* **WHAT TO PRODUCE**
Some lines below hold "price". Pick them out and copy them.

* **AVAILABLE DATA**
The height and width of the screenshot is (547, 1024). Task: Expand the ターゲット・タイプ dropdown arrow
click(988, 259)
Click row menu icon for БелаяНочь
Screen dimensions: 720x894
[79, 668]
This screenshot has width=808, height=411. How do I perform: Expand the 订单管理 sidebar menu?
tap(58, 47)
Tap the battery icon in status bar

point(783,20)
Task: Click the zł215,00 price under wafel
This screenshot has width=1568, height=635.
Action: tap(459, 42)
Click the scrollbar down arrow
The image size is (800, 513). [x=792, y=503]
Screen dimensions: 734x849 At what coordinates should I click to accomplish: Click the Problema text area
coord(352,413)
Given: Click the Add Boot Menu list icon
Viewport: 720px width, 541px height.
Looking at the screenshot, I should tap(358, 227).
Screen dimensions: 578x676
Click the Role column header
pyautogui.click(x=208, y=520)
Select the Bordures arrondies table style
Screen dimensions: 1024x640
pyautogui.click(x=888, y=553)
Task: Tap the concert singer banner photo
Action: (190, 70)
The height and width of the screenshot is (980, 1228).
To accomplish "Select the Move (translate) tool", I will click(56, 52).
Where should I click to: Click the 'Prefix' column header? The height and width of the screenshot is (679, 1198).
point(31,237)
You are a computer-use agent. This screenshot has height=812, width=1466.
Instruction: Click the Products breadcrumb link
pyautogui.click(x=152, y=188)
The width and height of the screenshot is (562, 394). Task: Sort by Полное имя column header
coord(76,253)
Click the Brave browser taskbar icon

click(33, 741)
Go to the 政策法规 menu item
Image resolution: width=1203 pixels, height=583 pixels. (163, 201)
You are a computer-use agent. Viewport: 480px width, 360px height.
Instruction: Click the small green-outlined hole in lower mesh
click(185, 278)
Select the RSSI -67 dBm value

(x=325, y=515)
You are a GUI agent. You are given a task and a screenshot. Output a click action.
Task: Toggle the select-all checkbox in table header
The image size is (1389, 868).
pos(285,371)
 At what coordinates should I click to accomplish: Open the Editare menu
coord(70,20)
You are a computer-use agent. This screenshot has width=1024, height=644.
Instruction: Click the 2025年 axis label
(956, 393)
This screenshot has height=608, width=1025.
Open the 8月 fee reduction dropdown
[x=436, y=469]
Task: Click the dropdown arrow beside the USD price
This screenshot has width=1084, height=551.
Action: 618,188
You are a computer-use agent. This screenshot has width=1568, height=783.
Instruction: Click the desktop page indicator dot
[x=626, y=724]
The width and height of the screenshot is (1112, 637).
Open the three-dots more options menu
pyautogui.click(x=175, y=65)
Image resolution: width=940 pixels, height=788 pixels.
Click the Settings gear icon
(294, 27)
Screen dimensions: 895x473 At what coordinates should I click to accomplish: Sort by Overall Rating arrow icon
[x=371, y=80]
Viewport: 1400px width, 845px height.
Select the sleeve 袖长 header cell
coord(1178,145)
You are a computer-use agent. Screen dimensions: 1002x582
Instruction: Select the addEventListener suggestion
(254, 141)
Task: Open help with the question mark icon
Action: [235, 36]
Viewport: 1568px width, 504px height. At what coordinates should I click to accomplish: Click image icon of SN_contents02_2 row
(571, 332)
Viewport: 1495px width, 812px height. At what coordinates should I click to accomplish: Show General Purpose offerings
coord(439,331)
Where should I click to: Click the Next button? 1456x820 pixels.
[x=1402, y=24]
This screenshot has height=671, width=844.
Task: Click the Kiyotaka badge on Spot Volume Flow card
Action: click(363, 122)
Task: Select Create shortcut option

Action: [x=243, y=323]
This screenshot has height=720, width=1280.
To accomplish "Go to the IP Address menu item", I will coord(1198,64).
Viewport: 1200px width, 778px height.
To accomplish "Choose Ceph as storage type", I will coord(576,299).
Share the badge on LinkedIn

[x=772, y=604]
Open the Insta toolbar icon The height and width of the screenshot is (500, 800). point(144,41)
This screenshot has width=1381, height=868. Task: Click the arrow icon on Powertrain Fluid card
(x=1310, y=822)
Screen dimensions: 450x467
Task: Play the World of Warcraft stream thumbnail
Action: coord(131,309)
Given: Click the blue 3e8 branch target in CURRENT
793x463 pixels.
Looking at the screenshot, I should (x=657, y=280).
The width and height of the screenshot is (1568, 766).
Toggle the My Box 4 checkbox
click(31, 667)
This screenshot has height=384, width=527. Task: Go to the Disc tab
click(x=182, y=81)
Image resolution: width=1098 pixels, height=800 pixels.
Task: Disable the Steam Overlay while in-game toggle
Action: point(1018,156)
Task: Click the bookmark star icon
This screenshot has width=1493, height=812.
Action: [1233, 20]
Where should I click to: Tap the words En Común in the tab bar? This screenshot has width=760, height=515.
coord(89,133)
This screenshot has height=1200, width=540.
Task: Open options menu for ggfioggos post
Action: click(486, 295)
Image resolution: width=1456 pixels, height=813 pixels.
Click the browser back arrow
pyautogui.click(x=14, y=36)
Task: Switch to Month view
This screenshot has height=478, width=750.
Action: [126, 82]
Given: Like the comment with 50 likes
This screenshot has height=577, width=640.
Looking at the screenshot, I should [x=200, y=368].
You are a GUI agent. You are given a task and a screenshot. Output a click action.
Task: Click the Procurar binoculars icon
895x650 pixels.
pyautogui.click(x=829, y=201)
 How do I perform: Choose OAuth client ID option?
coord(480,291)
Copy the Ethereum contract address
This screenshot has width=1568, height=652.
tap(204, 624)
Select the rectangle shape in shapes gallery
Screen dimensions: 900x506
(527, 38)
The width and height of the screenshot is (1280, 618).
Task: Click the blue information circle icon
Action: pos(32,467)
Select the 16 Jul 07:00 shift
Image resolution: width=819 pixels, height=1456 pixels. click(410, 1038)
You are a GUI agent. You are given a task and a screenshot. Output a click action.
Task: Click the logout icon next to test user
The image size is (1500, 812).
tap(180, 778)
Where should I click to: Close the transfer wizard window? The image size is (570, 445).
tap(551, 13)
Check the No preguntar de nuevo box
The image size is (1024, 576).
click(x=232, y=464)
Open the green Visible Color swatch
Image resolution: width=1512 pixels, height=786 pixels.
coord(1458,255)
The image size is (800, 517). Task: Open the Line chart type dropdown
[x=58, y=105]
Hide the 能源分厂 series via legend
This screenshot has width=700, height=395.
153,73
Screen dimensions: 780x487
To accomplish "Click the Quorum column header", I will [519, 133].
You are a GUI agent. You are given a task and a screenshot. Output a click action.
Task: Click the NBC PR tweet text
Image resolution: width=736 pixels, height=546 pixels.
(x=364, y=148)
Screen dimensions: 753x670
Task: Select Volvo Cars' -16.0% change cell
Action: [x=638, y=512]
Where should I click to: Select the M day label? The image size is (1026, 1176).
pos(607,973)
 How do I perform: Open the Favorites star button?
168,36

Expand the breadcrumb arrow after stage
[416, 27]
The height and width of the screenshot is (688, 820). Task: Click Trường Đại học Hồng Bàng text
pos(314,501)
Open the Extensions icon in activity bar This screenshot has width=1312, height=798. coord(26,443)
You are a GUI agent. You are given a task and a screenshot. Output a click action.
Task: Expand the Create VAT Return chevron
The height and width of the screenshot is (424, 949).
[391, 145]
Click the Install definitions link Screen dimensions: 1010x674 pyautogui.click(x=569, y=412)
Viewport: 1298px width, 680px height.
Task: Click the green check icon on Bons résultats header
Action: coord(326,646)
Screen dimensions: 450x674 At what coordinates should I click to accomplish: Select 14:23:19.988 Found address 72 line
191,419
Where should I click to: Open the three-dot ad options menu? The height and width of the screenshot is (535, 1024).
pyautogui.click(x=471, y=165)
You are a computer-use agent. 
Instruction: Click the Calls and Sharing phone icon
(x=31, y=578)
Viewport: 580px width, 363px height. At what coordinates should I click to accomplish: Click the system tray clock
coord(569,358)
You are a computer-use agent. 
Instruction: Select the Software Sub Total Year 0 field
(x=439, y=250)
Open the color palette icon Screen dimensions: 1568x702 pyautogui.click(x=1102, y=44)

* **TASK ANSWER**
Task: Click the zł215,00 price under wafel
Task: Click the dropdown arrow beside the USD price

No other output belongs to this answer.